Il lève la tête pour sourire à une bande de moineaux querelleurs qui se
disputent une grosse mie de pain perdue par quelque personne près du puits.
Mais les oiseaux s'enfuient à l'arrivée d'une femme qui vient au puits avec
une amphore vide qu'elle tient par une anse de la main gauche, pendant que sa
main droite écarte avec surprise son voile pour voir quel est l'homme assis
là. Jésus sourit à cette femme sur les trente cinq à quarante ans, grande,
aux traits fortement marqués, mais beaux. Un type que nous dirions presque
espagnol avec le teint d'une pâleur olivâtre, les lèvres très vives et plutôt
épaisses, des yeux démesurément grands et noirs sous des sourcils très
touffus et les tresses couleur de jais que l'on voit sous le voile léger.

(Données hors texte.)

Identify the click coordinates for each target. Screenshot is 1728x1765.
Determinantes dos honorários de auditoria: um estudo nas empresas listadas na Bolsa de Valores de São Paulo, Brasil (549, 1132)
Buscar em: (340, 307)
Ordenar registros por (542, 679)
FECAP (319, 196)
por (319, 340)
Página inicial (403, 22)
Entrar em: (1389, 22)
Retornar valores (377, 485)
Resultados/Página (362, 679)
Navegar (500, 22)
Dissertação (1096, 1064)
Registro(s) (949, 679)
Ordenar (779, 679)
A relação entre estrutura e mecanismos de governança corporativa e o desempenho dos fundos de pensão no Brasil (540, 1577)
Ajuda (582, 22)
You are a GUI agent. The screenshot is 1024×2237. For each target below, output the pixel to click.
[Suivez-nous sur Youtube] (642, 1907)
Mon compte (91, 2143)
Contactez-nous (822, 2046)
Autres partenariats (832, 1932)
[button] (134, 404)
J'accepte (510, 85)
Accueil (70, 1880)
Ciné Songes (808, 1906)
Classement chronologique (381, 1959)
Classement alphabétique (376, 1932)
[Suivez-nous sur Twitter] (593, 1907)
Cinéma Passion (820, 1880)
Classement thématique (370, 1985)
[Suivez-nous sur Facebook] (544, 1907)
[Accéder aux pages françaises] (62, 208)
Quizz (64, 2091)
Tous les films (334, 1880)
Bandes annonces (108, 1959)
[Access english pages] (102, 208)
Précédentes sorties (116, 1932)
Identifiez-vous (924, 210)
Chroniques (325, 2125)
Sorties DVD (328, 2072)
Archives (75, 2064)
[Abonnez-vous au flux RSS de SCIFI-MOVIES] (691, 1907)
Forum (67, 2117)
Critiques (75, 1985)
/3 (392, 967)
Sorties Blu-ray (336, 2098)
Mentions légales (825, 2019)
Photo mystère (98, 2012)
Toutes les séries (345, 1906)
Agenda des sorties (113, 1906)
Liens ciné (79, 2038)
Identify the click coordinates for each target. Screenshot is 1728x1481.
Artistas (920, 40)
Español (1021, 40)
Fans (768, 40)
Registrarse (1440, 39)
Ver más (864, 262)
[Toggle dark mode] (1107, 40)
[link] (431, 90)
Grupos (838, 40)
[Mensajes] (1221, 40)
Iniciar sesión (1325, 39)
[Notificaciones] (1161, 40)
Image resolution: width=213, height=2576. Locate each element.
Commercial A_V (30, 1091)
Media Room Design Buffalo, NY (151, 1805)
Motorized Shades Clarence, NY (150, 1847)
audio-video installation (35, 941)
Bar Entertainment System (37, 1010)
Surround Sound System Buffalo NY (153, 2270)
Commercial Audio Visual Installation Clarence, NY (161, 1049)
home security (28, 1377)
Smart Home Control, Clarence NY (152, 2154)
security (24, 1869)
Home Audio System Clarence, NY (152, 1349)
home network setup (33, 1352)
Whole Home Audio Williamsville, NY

Même les formes, à tendance plantureuse, ont un type oriental marqué,
légèrement mou, comme celui des femmes arabes. Elle est vêtue d'une étoffe à
rayures multicolores, bien serrée à la ceinture, tendue sur les hanches et la poitrine grassouillettes, et retombant ensuite en une
sorte de volant ondulant jusqu'à terre. Quantité de bagues et de bracelets
aux mains grassouillettes et brunes et aux poignets que l'on voit sous les
manches de lin. Au cou un lourd collier d'où pendent des médailles, je dirais
des amulettes car il y en a de toutes les formes. De pesantes boucles
d'oreilles descendent jusqu'au cou et brillent sous le voile.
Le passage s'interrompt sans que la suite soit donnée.